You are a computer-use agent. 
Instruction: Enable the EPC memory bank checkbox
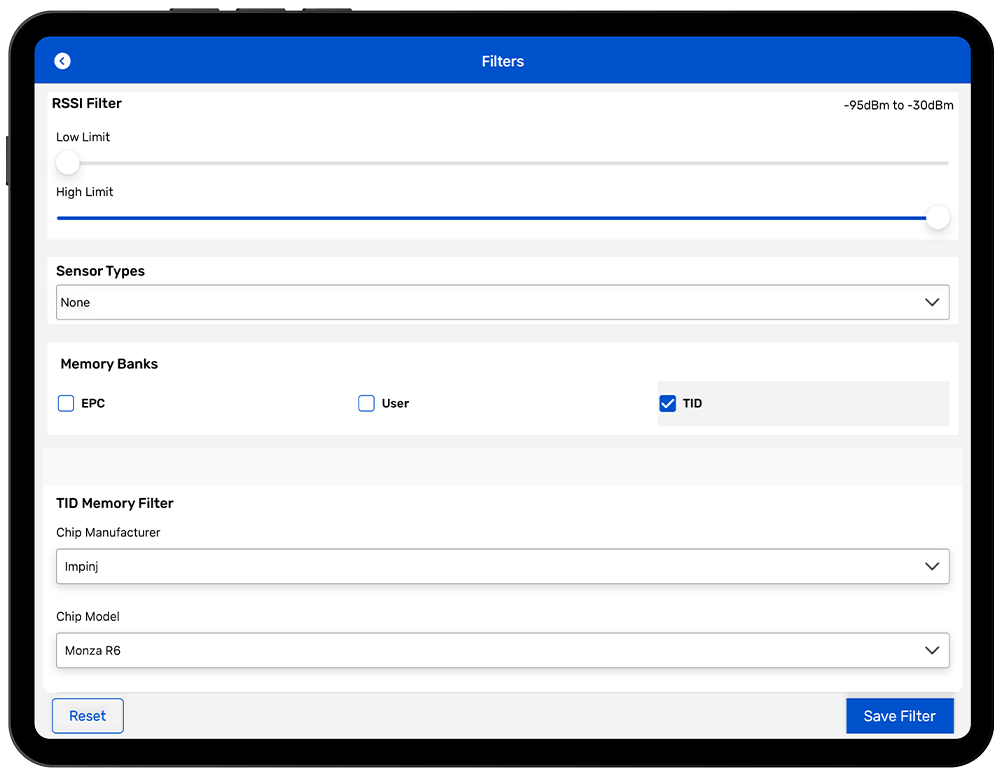point(66,403)
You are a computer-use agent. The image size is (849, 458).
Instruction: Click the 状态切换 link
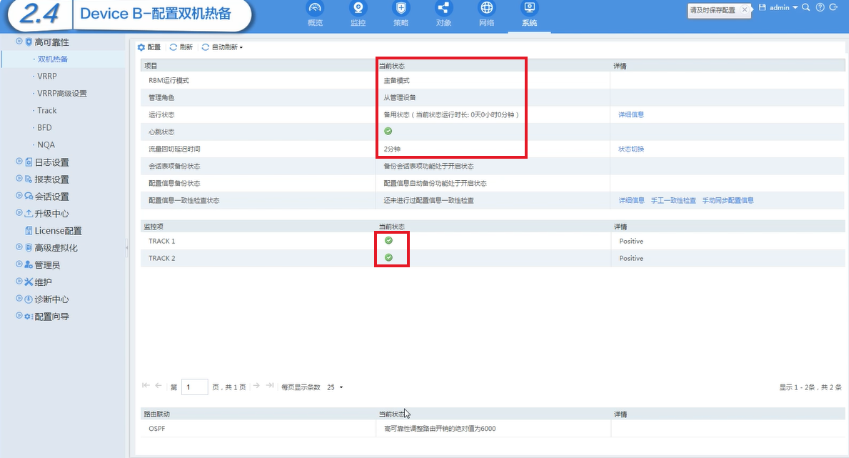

────────────────────

- Task
Could you transcribe all of the data exactly and omit the pictures?

- Answer box
You are a computer-use agent. 
Instruction: Enable the EPC memory bank checkbox
point(66,403)
You are a computer-use agent. The image size is (849, 458).
Instruction: Click the 状态切换 link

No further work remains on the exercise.